For me it was the first non-5mm LED light I got, a Romisen RC-H3. I'd been issued a Surefire Weaponlight months before and it whet the appetite. It was well designed, well made, and functional but when I turned it on ...I wasn't hooked. I was at one of the budget dealers a couple months later for some USB cables/adapters and noticed the flashlight section. Next thing you know I am looking at a review that points here and Bessiebenny's old budget light thread. Hmmmm... high output LEDs...that's news to me. Wanting to experiment before spending a lot of money I ended up with the RC-H3. The rest is history...


----------



## AIC (May 10, 2012)

Well, my first actual non-toy light was a 2aa Ray-o-vac Sportsman incan. It was simple, durable, bright (for the time), and looked good. It was just a flashlight to me that I used like a light should be used. I then got a Mini-mag, nothing special, didn't like it as much as the Ray-o-vac, but I used that too. _Then_, I was gifted an Energizer 4aaa double barrel, and I was hooked since then. Going to other Mags, bigger double barrels, more 2d lights and so on. Nothing could satisfy me like the 4aaa Double Barrel. Until I found this place after purchasing a 3aa mini-mag LED and an 80 luman dorcy 3aaa rebel, now I'm broke and illuminated.


----------



## lightsolo (May 11, 2012)

skyfire said:


> maglite mini 2xAA in a metallic blue color. cant even remember how old i was when i asked my parents for it.



Same here:thumbsup:...mini mag 2 AA royal blue metalic color had the best thow at the time for that battery type light. Virtually break proof for a kid, good size, and batteries were easy to get. That started me on the quality lights quest and onto the flashaholic wagon.

good times,
Lightsolo


----------



## jw2n (May 12, 2012)

I had many lights, having started using them in the mid-60s as a boy, but it was my first 6p in the 80s that really got me hooked.


----------



## anthony lumens (May 12, 2012)

F250XLT said:


> Tell us about the ONE light the started you down the road to being a flashaholic.
> 
> For me, it was the introduction to the original HDS. When I saw a pic of it, I thought it was very intriguing. When I was finally able to play with one, it was all over. Still one of my absolute favorites, I will always have a few in my collection.

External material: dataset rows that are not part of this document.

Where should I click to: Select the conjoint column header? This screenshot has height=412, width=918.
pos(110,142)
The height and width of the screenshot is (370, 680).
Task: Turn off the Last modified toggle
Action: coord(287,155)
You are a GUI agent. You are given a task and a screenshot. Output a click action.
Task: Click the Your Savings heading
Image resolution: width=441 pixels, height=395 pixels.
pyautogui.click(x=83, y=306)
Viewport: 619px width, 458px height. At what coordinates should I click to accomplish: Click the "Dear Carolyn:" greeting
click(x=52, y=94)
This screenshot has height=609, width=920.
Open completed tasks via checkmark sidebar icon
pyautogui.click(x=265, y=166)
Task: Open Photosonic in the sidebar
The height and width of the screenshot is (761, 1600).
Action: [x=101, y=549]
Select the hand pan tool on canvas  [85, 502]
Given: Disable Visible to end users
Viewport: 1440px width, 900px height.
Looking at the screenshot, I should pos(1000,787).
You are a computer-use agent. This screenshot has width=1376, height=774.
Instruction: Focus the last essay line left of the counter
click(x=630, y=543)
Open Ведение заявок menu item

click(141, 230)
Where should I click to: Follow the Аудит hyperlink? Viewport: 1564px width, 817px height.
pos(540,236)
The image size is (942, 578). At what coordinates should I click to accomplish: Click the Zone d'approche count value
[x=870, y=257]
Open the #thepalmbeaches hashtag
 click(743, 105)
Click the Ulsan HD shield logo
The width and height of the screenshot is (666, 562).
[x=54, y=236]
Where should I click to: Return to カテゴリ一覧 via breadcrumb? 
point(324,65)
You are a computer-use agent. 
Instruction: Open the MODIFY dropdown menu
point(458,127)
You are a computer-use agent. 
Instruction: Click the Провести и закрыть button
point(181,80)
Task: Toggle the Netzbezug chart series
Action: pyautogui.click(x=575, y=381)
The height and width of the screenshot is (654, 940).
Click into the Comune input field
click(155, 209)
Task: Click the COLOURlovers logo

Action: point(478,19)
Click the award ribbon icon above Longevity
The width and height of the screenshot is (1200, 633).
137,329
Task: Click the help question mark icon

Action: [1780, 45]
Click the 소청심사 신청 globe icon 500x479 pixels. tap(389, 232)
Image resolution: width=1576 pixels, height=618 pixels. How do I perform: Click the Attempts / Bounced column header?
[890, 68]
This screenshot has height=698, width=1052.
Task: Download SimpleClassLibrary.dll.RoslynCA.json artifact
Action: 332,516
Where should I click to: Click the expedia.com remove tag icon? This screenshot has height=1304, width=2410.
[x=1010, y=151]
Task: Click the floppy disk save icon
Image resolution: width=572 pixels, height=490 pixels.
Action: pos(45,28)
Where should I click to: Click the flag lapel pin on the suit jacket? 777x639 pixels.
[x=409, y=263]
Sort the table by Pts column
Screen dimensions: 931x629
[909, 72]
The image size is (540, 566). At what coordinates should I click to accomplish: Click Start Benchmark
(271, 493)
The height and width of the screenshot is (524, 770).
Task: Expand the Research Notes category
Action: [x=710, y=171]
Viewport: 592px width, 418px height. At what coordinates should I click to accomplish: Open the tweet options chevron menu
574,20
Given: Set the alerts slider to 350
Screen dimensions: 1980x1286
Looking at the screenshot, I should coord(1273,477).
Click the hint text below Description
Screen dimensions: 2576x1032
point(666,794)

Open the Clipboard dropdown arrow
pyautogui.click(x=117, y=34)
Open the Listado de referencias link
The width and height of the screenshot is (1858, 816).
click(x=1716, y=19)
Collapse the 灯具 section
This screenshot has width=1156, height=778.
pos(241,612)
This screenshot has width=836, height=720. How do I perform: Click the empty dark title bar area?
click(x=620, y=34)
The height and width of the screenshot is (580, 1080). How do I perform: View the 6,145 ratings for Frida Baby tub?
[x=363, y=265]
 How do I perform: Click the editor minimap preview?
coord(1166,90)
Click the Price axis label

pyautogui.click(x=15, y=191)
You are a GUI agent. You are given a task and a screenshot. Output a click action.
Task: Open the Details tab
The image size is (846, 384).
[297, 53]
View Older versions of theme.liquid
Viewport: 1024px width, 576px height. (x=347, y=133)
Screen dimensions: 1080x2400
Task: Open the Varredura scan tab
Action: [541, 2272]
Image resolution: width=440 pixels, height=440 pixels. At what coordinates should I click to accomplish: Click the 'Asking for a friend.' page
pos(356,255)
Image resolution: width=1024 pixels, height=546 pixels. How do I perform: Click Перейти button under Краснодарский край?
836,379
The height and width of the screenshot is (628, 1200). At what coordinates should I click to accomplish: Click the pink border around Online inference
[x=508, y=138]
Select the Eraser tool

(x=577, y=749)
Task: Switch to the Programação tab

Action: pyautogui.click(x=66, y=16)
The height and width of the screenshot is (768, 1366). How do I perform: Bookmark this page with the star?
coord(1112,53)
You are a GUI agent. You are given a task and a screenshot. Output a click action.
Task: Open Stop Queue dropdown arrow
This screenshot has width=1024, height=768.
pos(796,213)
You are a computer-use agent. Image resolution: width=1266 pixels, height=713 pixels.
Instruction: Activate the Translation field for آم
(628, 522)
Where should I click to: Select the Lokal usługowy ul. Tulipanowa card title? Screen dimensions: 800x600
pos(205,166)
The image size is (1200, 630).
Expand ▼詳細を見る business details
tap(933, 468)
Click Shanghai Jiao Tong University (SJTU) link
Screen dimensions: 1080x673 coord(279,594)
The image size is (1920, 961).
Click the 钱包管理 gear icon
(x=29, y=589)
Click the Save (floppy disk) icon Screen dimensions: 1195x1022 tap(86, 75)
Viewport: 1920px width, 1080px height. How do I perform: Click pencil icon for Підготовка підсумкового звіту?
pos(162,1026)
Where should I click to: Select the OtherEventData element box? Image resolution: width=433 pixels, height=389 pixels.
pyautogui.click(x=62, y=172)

For me it was the Olight Sr90


----------



## Eric242 (May 12, 2012)

My first LED and quality light, an Orb Raw NS in early 2006. A while later a Surefire L5. Both lights really started the sickness for me.

Eric


----------



## Labrador72 (May 12, 2012)

I always liked flashlights but did not become mad about them before I got the JetBeam PA20 - then it was a flashlight after the other...


----------



## Hooked on Fenix (May 12, 2012)

First one that got me hooked was the Fenix P3D Q5. After that came a Fenix L2D Q5. Took both on a week long backpacking trip to the High Sierras with my younger brother, who was afraid of the dark at the time. Running these lights all night on low for 6 nights straight, I never changed the batteries once. I have managed to scare away a mountain lion from a campground with the P3D on turbo (on a different trip). These Fenix lights were a huge step up from the 3 watt l.e.d. Minimags.


----------



## rockhong01 (May 12, 2012)

For me, it's a "picture" of Surefire L6 Porcupine. I never thought a flashlight can be made of that way. The attack bezel, the pineapple shape, the unusual and tough atmosphere it gives attracts me deeply. Then, I started my journey being a flashaholic...


----------



## mckey (May 12, 2012)

Surefire G2X Tactical I bought a few years ago to mount on my first AR-15 after seeing the quailty and performance of the surefire I was hooked compared to the elcheapo mini mag lites I had in used the past.


----------



## Numb (May 12, 2012)

Fenix TK11, much smaller and brighter than my old maglites. And able to withstand tons of abuse without breaking. 

/N


----------



## bla2000 (May 13, 2012)

Surefire C2. Buying 3 bored C2, dropins, and accessories I spent $600. I was happy with all of that but then I was curious for customs because for the same amount of money I could purchase 0.5, 1, or 2 customs. I've enjoyed all of the lights I've purchase but sell some to avoid extreme hoarding.


----------



## Gooby (May 14, 2012)

Honestly, the hours of researching on this forum got me hooked, but the first real high end flashlight that made me buy others lights was the Fenix TK70! It is just amazing how bright it is compared to the old maglites I used to have.


----------



## AMD64Blondie (May 14, 2012)

I think it was a black 2AA incan MiniMag.(it's been so many years I can't really remember.)


----------



## tychoseven (May 14, 2012)

Gooby said:


> Honestly, the hours of researching on this forum got me hooked...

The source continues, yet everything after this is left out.